*What you are asked to do*:
Pick up the article on microservices and containerisation in finance right after its final sentence and carry it on.

Shaping the future of finance – Part II: Microservices and Containerisation

an explanation for non-technical mortals

David Kovacs

David Kovacs

CTO

Financial Services Technology
19 August, 2019

The future-shaping power of new technologies

In this series of articles, we focus on four key technologies that are changing the face of the financial industry today. In the upcoming weeks, we are going to devote a separate blog post to each of the following topics that we consider the most influential technologies today in financial services.

1. The tech behind Open Banking and PSD2
2. Microservices and Containerisation
3. Big Data
4. Artificial Intelligence and Machine Learning

There is no denying that the future in financial services will belong to those who understand the tech behind it. This guide will help you to make sure you have a crystal clear picture. In this 2nd part, we will cover how microservices and containerisation shape the future of finance.

2. Microservices and Containerisation

Imagine transferring €1000 to a friend with a banking app. Now imagine how it feels when that app takes minutes to load. Not good. Maybe next time you’d rather pay with PayPal — and that is not something that’s going to make a bank happy. A recent survey of financial institutions found that about…

...85 per cent consider their core technology to be too rigid and slow. Consequently, about 80 per cent are expected to replace their core banking systems within the next five years.


These core systems are usually monolith backends (we’ll get to that later), sometimes still running on mainframes! (Btw, mainframes are specialized hardware for running a specific software).

These days, with new fintech startups cropping up every day, releasing new features every month, we can’t accept taking years to develop new core banking features. Truth be told, these old systems are written in programming languages that are almost extinct (read about COBOL on a museum’s website), making it incredibly hard and expensive to assemble a development team that can do the job. As a result, your teams cannot react fast enough to the growing number of financial transactions and changing customer needs.

You can do two things in this situation:

  1.  “Simply” — through blood and sweat — replace the old core system with a new one;
  2.  Replace certain parts or functionalities one by one with microservices.

The first solution is tricky. Moving to a new core, migrating all the data while preserving business continuity is very risky. We’ve seen some banks introducing new cores from close up. It’s nasty. It can result in multiple days of downtime and embarrassing bugs after restart. Your customers will not like it. And for some big players that’s way too much risk.

*Provided data*:
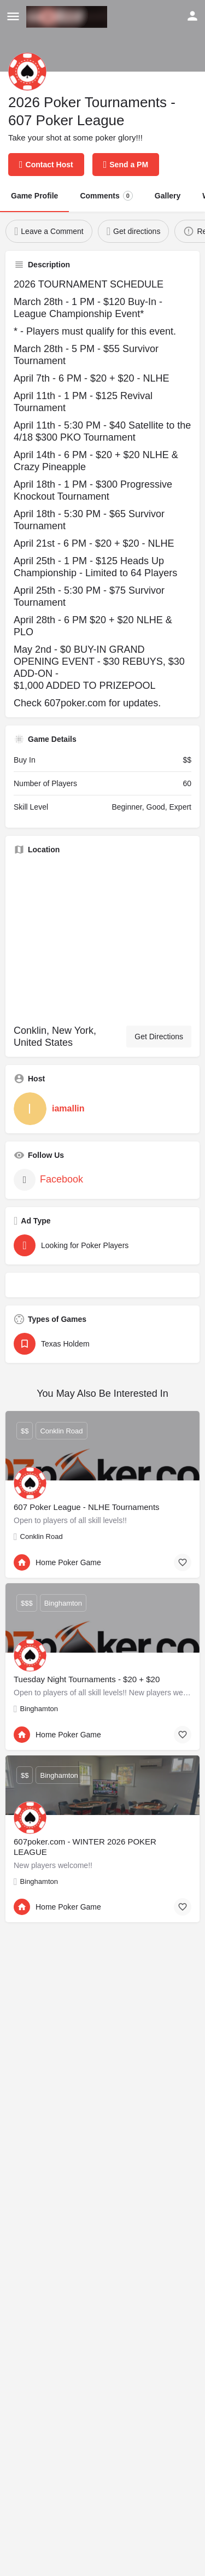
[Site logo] (68, 17)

*Result of the task*:
Here the second solution comes into play. Instead of tearing down everything, we start replacing core functionalities with microservices. One by one.

Monolith architecture vs. microservices

Monolithic architecture vs microservices architecture
Figure 1: How the monolithic and microservice architectures differ
A monolith means that every service a software provides runs within the same application.

Imagine a core banking system where authentication, customers, accounts, transactions and payments are all handled by one application connected to one huge database. Should something happen with the database connection, or should the application crash, everything can go down. The customer will record no transaction history and will be very upset at the inability to initiate payments.

Another common problem with this architecture is that if the demand for certain services grows, we are largely unable to scale only that part of the application. We have to scale everything which results in slow, painful and costly projects. And in the end, we might not even solve the real issues.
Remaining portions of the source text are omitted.